* **THE TASK**: Render every line of the listing below as a JSON array of strings, one string per line, with blank lines omitted.

* **Data entries**:
§ §
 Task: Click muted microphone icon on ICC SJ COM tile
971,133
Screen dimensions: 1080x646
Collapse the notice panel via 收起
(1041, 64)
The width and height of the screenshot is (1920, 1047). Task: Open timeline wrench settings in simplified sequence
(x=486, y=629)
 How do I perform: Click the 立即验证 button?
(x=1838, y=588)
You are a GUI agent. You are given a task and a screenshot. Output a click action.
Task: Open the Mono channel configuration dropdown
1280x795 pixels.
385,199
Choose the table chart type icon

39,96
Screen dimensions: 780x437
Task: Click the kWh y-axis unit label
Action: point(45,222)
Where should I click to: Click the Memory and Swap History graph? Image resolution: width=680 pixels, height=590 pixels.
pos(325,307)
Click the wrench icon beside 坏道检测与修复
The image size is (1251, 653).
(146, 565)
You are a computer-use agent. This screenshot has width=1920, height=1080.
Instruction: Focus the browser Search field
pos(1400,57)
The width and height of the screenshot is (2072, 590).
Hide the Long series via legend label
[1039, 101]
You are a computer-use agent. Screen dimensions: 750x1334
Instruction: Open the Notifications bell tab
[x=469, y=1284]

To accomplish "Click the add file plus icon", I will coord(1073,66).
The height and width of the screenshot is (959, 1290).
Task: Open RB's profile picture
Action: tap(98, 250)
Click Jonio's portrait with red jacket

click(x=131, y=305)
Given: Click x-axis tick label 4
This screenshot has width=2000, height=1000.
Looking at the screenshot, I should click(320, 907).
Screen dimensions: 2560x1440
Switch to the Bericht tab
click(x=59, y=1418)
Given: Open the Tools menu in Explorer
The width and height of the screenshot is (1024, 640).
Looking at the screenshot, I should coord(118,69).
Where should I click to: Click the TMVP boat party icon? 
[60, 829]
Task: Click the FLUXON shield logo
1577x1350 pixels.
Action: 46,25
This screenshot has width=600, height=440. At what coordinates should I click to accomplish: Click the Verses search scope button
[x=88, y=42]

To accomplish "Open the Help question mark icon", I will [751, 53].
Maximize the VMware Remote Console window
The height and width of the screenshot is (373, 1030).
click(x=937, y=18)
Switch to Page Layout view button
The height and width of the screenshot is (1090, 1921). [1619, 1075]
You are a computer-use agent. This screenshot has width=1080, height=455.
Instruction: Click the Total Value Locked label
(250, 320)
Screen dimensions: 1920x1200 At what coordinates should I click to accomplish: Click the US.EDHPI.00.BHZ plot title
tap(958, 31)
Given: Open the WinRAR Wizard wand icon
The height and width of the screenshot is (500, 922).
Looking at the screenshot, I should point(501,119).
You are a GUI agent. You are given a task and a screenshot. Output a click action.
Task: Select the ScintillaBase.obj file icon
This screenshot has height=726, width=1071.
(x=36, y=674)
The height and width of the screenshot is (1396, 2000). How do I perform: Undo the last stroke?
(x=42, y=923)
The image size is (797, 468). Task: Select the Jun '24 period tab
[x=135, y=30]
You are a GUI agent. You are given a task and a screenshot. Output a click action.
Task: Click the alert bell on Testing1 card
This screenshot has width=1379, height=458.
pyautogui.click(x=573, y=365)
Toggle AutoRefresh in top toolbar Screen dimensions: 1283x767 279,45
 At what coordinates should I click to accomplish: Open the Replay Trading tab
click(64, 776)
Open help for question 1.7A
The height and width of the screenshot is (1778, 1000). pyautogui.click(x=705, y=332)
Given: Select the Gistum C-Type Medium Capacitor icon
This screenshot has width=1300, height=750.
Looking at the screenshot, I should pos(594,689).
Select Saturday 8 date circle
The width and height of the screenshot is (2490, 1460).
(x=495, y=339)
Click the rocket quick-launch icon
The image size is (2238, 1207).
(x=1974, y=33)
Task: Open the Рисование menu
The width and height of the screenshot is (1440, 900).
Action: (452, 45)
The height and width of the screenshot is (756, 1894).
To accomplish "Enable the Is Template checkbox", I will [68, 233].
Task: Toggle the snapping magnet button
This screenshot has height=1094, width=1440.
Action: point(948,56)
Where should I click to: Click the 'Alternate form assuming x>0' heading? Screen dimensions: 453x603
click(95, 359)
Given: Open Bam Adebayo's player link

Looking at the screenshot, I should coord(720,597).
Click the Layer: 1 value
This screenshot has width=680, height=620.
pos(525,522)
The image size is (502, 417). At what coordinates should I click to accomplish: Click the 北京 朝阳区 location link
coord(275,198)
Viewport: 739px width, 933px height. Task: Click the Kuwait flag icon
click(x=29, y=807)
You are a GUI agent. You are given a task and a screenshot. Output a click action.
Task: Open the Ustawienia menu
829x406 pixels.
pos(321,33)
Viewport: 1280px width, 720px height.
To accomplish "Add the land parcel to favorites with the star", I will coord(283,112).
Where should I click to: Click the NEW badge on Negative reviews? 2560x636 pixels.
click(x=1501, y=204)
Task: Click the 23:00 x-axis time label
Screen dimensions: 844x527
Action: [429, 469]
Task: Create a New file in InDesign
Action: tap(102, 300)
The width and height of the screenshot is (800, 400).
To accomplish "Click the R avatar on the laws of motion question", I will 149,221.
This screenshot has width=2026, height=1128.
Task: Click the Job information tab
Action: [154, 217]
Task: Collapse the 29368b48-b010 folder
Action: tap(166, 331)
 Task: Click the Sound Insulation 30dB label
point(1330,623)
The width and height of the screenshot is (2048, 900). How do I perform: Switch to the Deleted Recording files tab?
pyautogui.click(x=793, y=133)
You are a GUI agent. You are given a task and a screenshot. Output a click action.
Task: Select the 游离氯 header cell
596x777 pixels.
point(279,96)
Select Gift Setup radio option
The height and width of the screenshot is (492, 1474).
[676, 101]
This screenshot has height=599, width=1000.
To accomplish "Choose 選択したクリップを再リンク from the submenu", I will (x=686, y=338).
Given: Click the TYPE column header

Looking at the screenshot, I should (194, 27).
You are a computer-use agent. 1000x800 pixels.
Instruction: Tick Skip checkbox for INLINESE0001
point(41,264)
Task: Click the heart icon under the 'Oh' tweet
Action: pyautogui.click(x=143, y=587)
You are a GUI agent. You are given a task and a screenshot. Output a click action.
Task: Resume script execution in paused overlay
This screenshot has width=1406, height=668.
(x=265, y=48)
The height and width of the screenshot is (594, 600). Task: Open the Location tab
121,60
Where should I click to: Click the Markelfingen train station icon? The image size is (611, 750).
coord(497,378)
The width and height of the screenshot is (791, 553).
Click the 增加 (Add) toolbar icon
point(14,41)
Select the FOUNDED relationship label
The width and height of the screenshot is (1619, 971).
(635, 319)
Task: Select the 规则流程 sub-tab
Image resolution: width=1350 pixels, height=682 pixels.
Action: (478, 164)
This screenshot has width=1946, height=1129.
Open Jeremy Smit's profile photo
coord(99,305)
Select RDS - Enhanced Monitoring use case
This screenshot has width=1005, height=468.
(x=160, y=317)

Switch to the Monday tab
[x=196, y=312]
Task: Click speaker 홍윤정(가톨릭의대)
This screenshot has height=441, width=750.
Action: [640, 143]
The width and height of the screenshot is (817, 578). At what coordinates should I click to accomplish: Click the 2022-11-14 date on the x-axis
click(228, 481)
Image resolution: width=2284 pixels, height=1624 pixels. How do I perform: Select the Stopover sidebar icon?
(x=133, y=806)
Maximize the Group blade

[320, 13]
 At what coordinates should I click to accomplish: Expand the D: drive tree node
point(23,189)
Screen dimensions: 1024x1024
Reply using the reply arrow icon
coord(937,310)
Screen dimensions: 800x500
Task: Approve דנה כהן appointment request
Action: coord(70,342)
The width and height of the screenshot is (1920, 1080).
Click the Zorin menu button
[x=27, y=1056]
§ §
* **THE RESPONSE**:
[
  " Task: Click muted microphone icon on ICC SJ COM tile",
  "971,133",
  "Screen dimensions: 1080x646",
  "Collapse the notice panel via 收起",
  "(1041, 64)",
  "The width and height of the screenshot is (1920, 1047). Task: Open timeline wrench settings in simplified sequence",
  "(x=486, y=629)",
  " How do I perform: Click the 立即验证 button?",
  "(x=1838, y=588)",
  "You are a GUI agent. You are given a task and a screenshot. Output a click action.",
  "Task: Open the Mono channel configuration dropdown",
  "1280x795 pixels.",
  "385,199",
  "Choose the table chart type icon",
  "39,96",
  "Screen dimensions: 780x437",
  "Task: Click the kWh y-axis unit label",
  "Action: point(45,222)",
  "Where should I click to: Click the Memory and Swap History graph? Image resolution: width=680 pixels, height=590 pixels.",
  "pos(325,307)",
  "Click the wrench icon beside 坏道检测与修复",
  "The image size is (1251, 653).",
  "(146, 565)",
  "You are a computer-use agent. This screenshot has width=1920, height=1080.",
  "Instruction: Focus the browser Search field",
  "pos(1400,57)",
  "The width and height of the screenshot is (2072, 590).",
  "Hide the Long series via legend label",
  "[1039, 101]",
  "You are a computer-use agent. Screen dimensions: 750x1334",
  "Instruction: Open the Notifications bell tab",
  "[x=469, y=1284]",
  "To accomplish \"Click the add file plus icon\", I will coord(1073,66).",
  "The height and width of the screenshot is (959, 1290).",
  "Task: Open RB's profile picture",
  "Action: tap(98, 250)",
  "Click Jonio's portrait with red jacket",
  "click(x=131, y=305)",
  "Given: Click x-axis tick label 4",
  "This screenshot has width=2000, height=1000.",
  "Looking at the screenshot, I should click(320, 907).",
  "Screen dimensions: 2560x1440",
  "Switch to the Bericht tab",
  "click(x=59, y=1418)",
  "Given: Open the Tools menu in Explorer",
  "The width and height of the screenshot is (1024, 640).",
  "Looking at the screenshot, I should coord(118,69).",
  "Where should I click to: Click the TMVP boat party icon? ",
  "[60, 829]",
  "Task: Click the FLUXON shield logo",
  "1577x1350 pixels.",
  "Action: 46,25",
  "This screenshot has width=600, height=440. At what coordinates should I click to accomplish: Click the Verses search scope button",
  "[x=88, y=42]",
  "To accomplish \"Open the Help question mark icon\", I will [751, 53].",
  "Maximize the VMware Remote Console window",
  "The height and width of the screenshot is (373, 1030).",
  "click(x=937, y=18)",
  "Switch to Page Layout view button",
  "The height and width of the screenshot is (1090, 1921). [1619, 1075]",
  "You are a computer-use agent. This screenshot has width=1080, height=455.",
  "Instruction: Click the Total Value Locked label",
  "(250, 320)",
  "Screen dimensions: 1920x1200 At what coordinates should I click to accomplish: Click the US.EDHPI.00.BHZ plot title",
  "tap(958, 31)",
  "Given: Open the WinRAR Wizard wand icon",
  "The height and width of the screenshot is (500, 922).",
  "Looking at the screenshot, I should point(501,119).",
  "You are a GUI agent. You are given a task and a screenshot. Output a click action.",
  "Task: Select the ScintillaBase.obj file icon",
  "This screenshot has height=726, width=1071.",
  "(x=36, y=674)",
  "The height and width of the screenshot is (1396, 2000). How do I perform: Undo the last stroke?",
  "(x=42, y=923)",
  "The image size is (797, 468). Task: Select the Jun '24 period tab",
  "[x=135, y=30]",
  "You are a GUI agent. You are given a task and a screenshot. Output a click action.",
  "Task: Click the alert bell on Testing1 card",
  "This screenshot has width=1379, height=458.",
  "pyautogui.click(x=573, y=365)",
  "Toggle AutoRefresh in top toolbar Screen dimensions: 1283x767 279,45",
  " At what coordinates should I click to accomplish: Open the Replay Trading tab",
  "click(64, 776)",
  "Open help for question 1.7A",
  "The height and width of the screenshot is (1778, 1000). pyautogui.click(x=705, y=332)",
  "Given: Select the Gistum C-Type Medium Capacitor icon",
  "This screenshot has width=1300, height=750.",
  "Looking at the screenshot, I should pos(594,689).",
  "Select Saturday 8 date circle",
  "The width and height of the screenshot is (2490, 1460).",
  "(x=495, y=339)",
  "Click the rocket quick-launch icon",
  "The image size is (2238, 1207).",
  "(x=1974, y=33)",
  "Task: Open the Рисование menu",
  "The width and height of the screenshot is (1440, 900).",
  "Action: (452, 45)",
  "The height and width of the screenshot is (756, 1894).",
  "To accomplish \"Enable the Is Template checkbox\", I will [68, 233].",
  "Task: Toggle the snapping magnet button",
  "This screenshot has height=1094, width=1440.",
  "Action: point(948,56)",
  "Where should I click to: Click the 'Alternate form assuming x>0' heading? Screen dimensions: 453x603",
  "click(95, 359)",
  "Given: Open Bam Adebayo's player link",
  "Looking at the screenshot, I should coord(720,597).",
  "Click the Layer: 1 value",
  "This screenshot has width=680, height=620.",
  "pos(525,522)",
  "The image size is (502, 417). At what coordinates should I click to accomplish: Click the 北京 朝阳区 location link",
  "coord(275,198)",
  "Viewport: 739px width, 933px height. Task: Click the Kuwait flag icon",
  "click(x=29, y=807)",
  "You are a GUI agent. You are given a task and a screenshot. Output a click action.",
  "Task: Open the Ustawienia menu",
  "829x406 pixels.",
  "pos(321,33)",
  "Viewport: 1280px width, 720px height.",
  "To accomplish \"Add the land parcel to favorites with the star\", I will coord(283,112).",
  "Where should I click to: Click the NEW badge on Negative reviews? 2560x636 pixels.",
  "click(x=1501, y=204)",
  "Task: Click the 23:00 x-axis time label",
  "Screen dimensions: 844x527",
  "Action: [429, 469]",
  "Task: Create a New file in InDesign",
  "Action: tap(102, 300)",
  "The width and height of the screenshot is (800, 400).",
  "To accomplish \"Click the R avatar on the laws of motion question\", I will 149,221.",
  "This screenshot has width=2026, height=1128.",
  "Task: Click the Job information tab",
  "Action: [154, 217]",
  "Task: Collapse the 29368b48-b010 folder",
  "Action: tap(166, 331)",
  " Task: Click the Sound Insulation 30dB label",
  "point(1330,623)",
  "The width and height of the screenshot is (2048, 900). How do I perform: Switch to the Deleted Recording files tab?",
  "pyautogui.click(x=793, y=133)",
  "You are a GUI agent. You are given a task and a screenshot. Output a click action.",
  "Task: Select the 游离氯 header cell",
  "596x777 pixels.",
  "point(279,96)",
  "Select Gift Setup radio option",
  "The height and width of the screenshot is (492, 1474).",
  "[676, 101]",
  "This screenshot has height=599, width=1000.",
  "To accomplish \"Choose 選択したクリップを再リンク from the submenu\", I will (x=686, y=338).",
  "Given: Click the TYPE column header",
  "Looking at the screenshot, I should (194, 27).",
  "You are a computer-use agent. 1000x800 pixels.",
  "Instruction: Tick Skip checkbox for INLINESE0001",
  "point(41,264)",
  "Task: Click the heart icon under the 'Oh' tweet",
  "Action: pyautogui.click(x=143, y=587)",
  "You are a GUI agent. You are given a task and a screenshot. Output a click action.",
  "Task: Resume script execution in paused overlay",
  "This screenshot has width=1406, height=668.",
  "(x=265, y=48)",
  "The height and width of the screenshot is (594, 600). Task: Open the Location tab",
  "121,60",
  "Where should I click to: Click the Markelfingen train station icon? The image size is (611, 750).",
  "coord(497,378)",
  "The width and height of the screenshot is (791, 553).",
  "Click the 增加 (Add) toolbar icon",
  "point(14,41)",
  "Select the FOUNDED relationship label",
  "The width and height of the screenshot is (1619, 971).",
  "(635, 319)",
  "Task: Select the 规则流程 sub-tab",
  "Image resolution: width=1350 pixels, height=682 pixels.",
  "Action: (478, 164)",
  "This screenshot has width=1946, height=1129.",
  "Open Jeremy Smit's profile photo",
  "coord(99,305)",
  "Select RDS - Enhanced Monitoring use case",
  "This screenshot has width=1005, height=468.",
  "(x=160, y=317)",
  "Switch to the Monday tab",
  "[x=196, y=312]",
  "Task: Click speaker 홍윤정(가톨릭의대)",
  "This screenshot has height=441, width=750.",
  "Action: [640, 143]",
  "The width and height of the screenshot is (817, 578). At what coordinates should I click to accomplish: Click the 2022-11-14 date on the x-axis",
  "click(228, 481)",
  "Image resolution: width=2284 pixels, height=1624 pixels. How do I perform: Select the Stopover sidebar icon?",
  "(x=133, y=806)",
  "Maximize the Group blade",
  "[320, 13]",
  " At what coordinates should I click to accomplish: Expand the D: drive tree node",
  "point(23,189)",
  "Screen dimensions: 1024x1024",
  "Reply using the reply arrow icon",
  "coord(937,310)",
  "Screen dimensions: 800x500",
  "Task: Approve דנה כהן appointment request",
  "Action: coord(70,342)",
  "The width and height of the screenshot is (1920, 1080).",
  "Click the Zorin menu button",
  "[x=27, y=1056]"
]